Energy Retrofits leading the way for sustainability in Indianapolis
Something big has begun in Indianapolis, and it started with just one building.
In a public announcement last month, Mayor Greg Ballard detailed the upgrades to the 73,000 square foot City-County Building (CCB). The comprehensive energy retrofit targeted the 1960’s era heating and cooling systems, and included the following improvements:
- Geothermal system, leveraging constant pumping of ground water due to Indianapolis’ high water table to supplement building heating and cooling
- Heat recovery systems for the central plant, data center, and exhaust air
- Modified airflow handlers to operate using variable instead of constant flows
- Augmentation of existing controls systems to include the new heating and cooling system as well as occupancy sensors for the building’s lighting
- Installation of solar thermal and solar PV systems
- Solar and wind powered LED plaza lights
Impressively, the improvements—which cost a total of $8 million—reduced total energy usage by 46 percent, and are resulting in guaranteed energy savings of $750,000 annually for the next 15 years. In addition, the building remained occupied throughout the process allowing for an essential continuity of services for the city.

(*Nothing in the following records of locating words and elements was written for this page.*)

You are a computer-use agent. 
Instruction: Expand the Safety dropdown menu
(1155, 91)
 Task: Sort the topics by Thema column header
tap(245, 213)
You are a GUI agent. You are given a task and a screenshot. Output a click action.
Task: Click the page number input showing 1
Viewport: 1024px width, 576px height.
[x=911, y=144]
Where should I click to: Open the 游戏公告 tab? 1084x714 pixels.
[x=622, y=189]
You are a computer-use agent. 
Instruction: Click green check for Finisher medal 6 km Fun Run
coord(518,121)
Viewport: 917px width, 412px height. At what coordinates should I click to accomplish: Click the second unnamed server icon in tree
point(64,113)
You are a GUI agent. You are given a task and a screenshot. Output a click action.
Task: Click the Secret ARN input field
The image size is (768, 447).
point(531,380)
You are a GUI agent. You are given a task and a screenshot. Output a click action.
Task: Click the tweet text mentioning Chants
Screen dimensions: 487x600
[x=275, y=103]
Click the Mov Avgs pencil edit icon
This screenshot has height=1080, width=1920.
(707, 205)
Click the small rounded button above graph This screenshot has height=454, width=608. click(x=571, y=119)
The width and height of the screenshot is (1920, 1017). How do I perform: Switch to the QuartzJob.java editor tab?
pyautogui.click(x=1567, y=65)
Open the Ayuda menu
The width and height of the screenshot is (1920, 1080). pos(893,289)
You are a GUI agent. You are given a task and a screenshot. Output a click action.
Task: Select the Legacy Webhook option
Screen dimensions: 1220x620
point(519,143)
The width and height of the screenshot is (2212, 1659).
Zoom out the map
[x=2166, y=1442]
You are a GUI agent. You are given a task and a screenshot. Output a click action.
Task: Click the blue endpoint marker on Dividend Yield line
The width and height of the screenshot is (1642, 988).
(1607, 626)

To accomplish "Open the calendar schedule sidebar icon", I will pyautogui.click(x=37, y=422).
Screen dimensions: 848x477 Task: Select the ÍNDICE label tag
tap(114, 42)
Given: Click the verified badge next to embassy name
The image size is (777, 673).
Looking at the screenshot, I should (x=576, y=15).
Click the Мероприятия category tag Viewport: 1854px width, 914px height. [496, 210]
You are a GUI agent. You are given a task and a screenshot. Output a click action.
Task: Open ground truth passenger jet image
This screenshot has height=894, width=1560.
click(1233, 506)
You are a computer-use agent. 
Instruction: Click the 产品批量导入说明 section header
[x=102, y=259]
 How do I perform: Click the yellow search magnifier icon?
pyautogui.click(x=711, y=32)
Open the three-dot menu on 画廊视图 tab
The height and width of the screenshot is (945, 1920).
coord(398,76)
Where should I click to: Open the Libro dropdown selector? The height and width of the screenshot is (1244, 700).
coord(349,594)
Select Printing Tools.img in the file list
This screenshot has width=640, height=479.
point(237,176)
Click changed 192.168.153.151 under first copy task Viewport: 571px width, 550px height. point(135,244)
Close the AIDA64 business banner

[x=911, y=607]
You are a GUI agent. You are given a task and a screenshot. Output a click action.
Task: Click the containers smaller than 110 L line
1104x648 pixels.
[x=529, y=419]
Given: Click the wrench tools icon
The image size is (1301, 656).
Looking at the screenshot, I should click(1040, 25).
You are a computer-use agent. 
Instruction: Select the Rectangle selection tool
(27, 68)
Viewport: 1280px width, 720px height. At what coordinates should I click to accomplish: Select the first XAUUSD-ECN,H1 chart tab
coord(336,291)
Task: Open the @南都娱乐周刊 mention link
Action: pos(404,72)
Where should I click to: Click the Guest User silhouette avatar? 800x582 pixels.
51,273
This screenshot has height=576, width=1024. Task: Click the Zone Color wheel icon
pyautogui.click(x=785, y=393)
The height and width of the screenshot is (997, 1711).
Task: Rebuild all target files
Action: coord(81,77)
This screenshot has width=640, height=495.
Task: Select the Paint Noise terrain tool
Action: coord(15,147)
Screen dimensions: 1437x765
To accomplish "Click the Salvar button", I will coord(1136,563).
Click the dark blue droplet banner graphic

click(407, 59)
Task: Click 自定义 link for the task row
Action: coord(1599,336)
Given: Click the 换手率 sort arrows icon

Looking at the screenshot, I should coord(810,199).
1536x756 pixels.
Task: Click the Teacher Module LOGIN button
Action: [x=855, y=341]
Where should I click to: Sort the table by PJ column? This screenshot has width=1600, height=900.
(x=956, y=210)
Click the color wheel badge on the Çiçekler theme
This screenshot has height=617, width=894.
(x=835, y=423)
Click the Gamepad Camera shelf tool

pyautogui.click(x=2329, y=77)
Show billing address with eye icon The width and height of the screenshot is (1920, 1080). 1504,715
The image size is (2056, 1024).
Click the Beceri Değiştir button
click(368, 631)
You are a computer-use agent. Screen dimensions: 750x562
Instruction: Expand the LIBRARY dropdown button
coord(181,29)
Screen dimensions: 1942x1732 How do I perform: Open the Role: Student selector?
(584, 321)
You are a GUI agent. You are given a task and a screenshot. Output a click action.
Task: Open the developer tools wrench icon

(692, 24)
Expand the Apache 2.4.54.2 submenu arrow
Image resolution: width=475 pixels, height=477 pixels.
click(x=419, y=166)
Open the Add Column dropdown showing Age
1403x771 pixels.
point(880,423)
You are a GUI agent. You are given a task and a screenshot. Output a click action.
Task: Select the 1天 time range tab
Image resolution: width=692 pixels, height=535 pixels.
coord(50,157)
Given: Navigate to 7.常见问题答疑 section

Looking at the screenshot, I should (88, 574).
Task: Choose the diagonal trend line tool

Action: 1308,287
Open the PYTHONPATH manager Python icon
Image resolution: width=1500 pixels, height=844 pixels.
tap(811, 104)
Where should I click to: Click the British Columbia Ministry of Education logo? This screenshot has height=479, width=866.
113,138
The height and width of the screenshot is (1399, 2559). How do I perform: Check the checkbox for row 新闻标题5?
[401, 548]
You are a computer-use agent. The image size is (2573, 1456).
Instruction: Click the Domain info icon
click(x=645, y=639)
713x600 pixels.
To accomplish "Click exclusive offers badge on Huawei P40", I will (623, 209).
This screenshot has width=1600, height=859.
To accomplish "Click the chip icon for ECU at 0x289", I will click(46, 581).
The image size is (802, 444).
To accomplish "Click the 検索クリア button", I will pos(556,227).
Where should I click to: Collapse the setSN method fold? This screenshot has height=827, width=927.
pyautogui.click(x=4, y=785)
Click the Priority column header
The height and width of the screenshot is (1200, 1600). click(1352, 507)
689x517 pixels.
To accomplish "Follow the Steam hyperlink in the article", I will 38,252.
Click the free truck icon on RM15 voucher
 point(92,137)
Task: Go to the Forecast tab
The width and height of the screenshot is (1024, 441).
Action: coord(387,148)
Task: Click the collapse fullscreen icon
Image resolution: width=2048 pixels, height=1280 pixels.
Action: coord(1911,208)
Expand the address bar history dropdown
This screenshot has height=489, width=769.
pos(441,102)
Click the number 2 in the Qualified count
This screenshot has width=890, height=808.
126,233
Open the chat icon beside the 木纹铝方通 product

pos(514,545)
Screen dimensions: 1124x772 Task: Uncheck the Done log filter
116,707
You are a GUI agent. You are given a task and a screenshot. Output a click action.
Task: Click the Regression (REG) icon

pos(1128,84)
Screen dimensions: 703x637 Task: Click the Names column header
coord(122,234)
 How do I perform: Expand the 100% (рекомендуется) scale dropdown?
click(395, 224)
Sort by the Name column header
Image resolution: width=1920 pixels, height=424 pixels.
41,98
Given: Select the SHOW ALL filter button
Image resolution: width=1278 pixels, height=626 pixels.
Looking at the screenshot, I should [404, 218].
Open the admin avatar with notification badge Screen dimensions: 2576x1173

Performance Services, a design build engineering firm, performed the retrofit work in the CCB under the auspices of a performance contract (which guarantees the savings of the energy retrofit project while avoiding up-front capital costs to the building owner).
But, beyond these savings, the big story of CCB is that Indianapolis isn’t stopping there. The retrofit is part of a broader energy efficiency program in 61 buildings across the city.
Greater savings by going project to portfolio:
In the summer of 2009—when Mayor Greg Ballard and the Indianapolis Office of Sustainability began working with Rocky Mountain Institute and a newly formed Green CCB Development Team—a citywide plan for sustainability was developed, with the deep retrofit of the CCB as the cornerstone.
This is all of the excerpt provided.